Problem to solve → Each entry needs to be given again, character for character.
── Exercise inputs
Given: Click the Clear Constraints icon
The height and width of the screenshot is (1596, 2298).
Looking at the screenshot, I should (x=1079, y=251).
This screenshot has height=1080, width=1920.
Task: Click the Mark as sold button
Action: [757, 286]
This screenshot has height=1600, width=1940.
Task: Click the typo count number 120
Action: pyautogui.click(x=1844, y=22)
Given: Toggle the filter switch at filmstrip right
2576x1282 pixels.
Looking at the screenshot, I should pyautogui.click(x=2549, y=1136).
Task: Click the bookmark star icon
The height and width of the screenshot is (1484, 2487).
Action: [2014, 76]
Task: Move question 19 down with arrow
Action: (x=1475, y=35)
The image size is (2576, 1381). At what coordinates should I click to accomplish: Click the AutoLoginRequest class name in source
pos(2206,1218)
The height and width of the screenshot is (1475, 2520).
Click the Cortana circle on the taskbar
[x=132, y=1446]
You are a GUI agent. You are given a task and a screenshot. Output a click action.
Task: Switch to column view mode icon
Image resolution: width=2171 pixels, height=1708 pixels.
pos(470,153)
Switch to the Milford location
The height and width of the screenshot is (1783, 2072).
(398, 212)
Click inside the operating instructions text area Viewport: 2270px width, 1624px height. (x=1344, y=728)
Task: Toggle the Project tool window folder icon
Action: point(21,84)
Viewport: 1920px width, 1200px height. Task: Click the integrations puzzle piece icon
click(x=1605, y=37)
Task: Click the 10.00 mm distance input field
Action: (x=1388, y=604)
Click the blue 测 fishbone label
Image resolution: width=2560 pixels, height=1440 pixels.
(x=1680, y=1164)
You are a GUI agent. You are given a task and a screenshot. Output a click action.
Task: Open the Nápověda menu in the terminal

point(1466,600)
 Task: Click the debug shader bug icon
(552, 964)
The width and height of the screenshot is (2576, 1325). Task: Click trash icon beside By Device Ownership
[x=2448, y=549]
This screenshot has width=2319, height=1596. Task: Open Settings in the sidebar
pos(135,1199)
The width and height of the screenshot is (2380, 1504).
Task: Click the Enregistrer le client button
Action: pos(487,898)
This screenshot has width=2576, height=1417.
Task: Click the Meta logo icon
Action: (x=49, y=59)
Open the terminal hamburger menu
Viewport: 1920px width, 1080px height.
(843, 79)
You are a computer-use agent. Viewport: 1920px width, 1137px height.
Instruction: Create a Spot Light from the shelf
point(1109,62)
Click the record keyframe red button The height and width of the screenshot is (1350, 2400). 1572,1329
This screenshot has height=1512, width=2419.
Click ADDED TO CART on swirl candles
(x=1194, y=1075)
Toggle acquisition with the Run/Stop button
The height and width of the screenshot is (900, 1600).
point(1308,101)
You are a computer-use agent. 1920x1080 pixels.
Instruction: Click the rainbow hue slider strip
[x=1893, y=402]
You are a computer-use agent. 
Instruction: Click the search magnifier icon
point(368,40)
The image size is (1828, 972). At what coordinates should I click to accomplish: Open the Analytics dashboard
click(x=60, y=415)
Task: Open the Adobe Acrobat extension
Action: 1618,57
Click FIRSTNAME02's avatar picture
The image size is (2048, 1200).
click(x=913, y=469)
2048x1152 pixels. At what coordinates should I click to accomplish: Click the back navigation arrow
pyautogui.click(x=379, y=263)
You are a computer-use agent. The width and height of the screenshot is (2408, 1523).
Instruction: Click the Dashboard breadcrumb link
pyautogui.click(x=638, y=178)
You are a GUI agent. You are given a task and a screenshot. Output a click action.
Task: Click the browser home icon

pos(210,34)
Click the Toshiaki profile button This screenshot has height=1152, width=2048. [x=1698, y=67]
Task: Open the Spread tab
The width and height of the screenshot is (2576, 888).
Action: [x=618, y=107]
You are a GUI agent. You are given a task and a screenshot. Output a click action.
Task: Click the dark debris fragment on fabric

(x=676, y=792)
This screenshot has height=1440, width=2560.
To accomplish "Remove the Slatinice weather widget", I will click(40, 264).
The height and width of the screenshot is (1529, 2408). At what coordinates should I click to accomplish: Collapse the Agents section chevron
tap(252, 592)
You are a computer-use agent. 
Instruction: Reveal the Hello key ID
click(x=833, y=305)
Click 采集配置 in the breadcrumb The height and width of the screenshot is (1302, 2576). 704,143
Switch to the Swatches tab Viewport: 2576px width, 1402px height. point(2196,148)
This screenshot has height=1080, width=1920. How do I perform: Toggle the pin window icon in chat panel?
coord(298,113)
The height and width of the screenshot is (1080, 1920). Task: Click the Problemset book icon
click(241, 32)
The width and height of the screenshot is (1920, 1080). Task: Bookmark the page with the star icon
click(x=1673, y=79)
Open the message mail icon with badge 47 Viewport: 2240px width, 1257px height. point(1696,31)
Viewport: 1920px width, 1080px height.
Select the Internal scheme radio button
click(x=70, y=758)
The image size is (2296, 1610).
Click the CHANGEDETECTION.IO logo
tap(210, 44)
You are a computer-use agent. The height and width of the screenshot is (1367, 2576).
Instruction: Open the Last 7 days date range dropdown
────
Answer section →
Given: Click the Clear Constraints icon
The height and width of the screenshot is (1596, 2298).
Looking at the screenshot, I should (x=1079, y=251).
This screenshot has height=1080, width=1920.
Task: Click the Mark as sold button
Action: [757, 286]
This screenshot has height=1600, width=1940.
Task: Click the typo count number 120
Action: pyautogui.click(x=1844, y=22)
Given: Toggle the filter switch at filmstrip right
2576x1282 pixels.
Looking at the screenshot, I should pyautogui.click(x=2549, y=1136).
Task: Click the bookmark star icon
The height and width of the screenshot is (1484, 2487).
Action: [2014, 76]
Task: Move question 19 down with arrow
Action: (x=1475, y=35)
The image size is (2576, 1381). At what coordinates should I click to accomplish: Click the AutoLoginRequest class name in source
pos(2206,1218)
The height and width of the screenshot is (1475, 2520).
Click the Cortana circle on the taskbar
[x=132, y=1446]
You are a GUI agent. You are given a task and a screenshot. Output a click action.
Task: Switch to column view mode icon
Image resolution: width=2171 pixels, height=1708 pixels.
pos(470,153)
Switch to the Milford location
The height and width of the screenshot is (1783, 2072).
(398, 212)
Click inside the operating instructions text area Viewport: 2270px width, 1624px height. (x=1344, y=728)
Task: Toggle the Project tool window folder icon
Action: point(21,84)
Viewport: 1920px width, 1200px height. Task: Click the integrations puzzle piece icon
click(x=1605, y=37)
Task: Click the 10.00 mm distance input field
Action: (x=1388, y=604)
Click the blue 测 fishbone label
Image resolution: width=2560 pixels, height=1440 pixels.
(x=1680, y=1164)
You are a GUI agent. You are given a task and a screenshot. Output a click action.
Task: Open the Nápověda menu in the terminal

point(1466,600)
 Task: Click the debug shader bug icon
(552, 964)
The width and height of the screenshot is (2576, 1325). Task: Click trash icon beside By Device Ownership
[x=2448, y=549]
This screenshot has width=2319, height=1596. Task: Open Settings in the sidebar
pos(135,1199)
The width and height of the screenshot is (2380, 1504).
Task: Click the Enregistrer le client button
Action: pos(487,898)
This screenshot has width=2576, height=1417.
Task: Click the Meta logo icon
Action: (x=49, y=59)
Open the terminal hamburger menu
Viewport: 1920px width, 1080px height.
(843, 79)
You are a computer-use agent. Viewport: 1920px width, 1137px height.
Instruction: Create a Spot Light from the shelf
point(1109,62)
Click the record keyframe red button The height and width of the screenshot is (1350, 2400). 1572,1329
This screenshot has height=1512, width=2419.
Click ADDED TO CART on swirl candles
(x=1194, y=1075)
Toggle acquisition with the Run/Stop button
The height and width of the screenshot is (900, 1600).
point(1308,101)
You are a computer-use agent. 1920x1080 pixels.
Instruction: Click the rainbow hue slider strip
[x=1893, y=402]
You are a computer-use agent. 
Instruction: Click the search magnifier icon
point(368,40)
The image size is (1828, 972). At what coordinates should I click to accomplish: Open the Analytics dashboard
click(x=60, y=415)
Task: Open the Adobe Acrobat extension
Action: 1618,57
Click FIRSTNAME02's avatar picture
The image size is (2048, 1200).
click(x=913, y=469)
2048x1152 pixels. At what coordinates should I click to accomplish: Click the back navigation arrow
pyautogui.click(x=379, y=263)
You are a computer-use agent. The width and height of the screenshot is (2408, 1523).
Instruction: Click the Dashboard breadcrumb link
pyautogui.click(x=638, y=178)
You are a GUI agent. You are given a task and a screenshot. Output a click action.
Task: Click the browser home icon

pos(210,34)
Click the Toshiaki profile button This screenshot has height=1152, width=2048. [x=1698, y=67]
Task: Open the Spread tab
The width and height of the screenshot is (2576, 888).
Action: [x=618, y=107]
You are a GUI agent. You are given a task and a screenshot. Output a click action.
Task: Click the dark debris fragment on fabric

(x=676, y=792)
This screenshot has height=1440, width=2560.
To accomplish "Remove the Slatinice weather widget", I will click(40, 264).
The height and width of the screenshot is (1529, 2408). At what coordinates should I click to accomplish: Collapse the Agents section chevron
tap(252, 592)
You are a computer-use agent. 
Instruction: Reveal the Hello key ID
click(x=833, y=305)
Click 采集配置 in the breadcrumb The height and width of the screenshot is (1302, 2576). 704,143
Switch to the Swatches tab Viewport: 2576px width, 1402px height. point(2196,148)
This screenshot has height=1080, width=1920. How do I perform: Toggle the pin window icon in chat panel?
coord(298,113)
The height and width of the screenshot is (1080, 1920). Task: Click the Problemset book icon
click(241, 32)
The width and height of the screenshot is (1920, 1080). Task: Bookmark the page with the star icon
click(x=1673, y=79)
Open the message mail icon with badge 47 Viewport: 2240px width, 1257px height. point(1696,31)
Viewport: 1920px width, 1080px height.
Select the Internal scheme radio button
click(x=70, y=758)
The image size is (2296, 1610).
Click the CHANGEDETECTION.IO logo
tap(210, 44)
You are a computer-use agent. The height and width of the screenshot is (1367, 2576).
Instruction: Open the Last 7 days date range dropdown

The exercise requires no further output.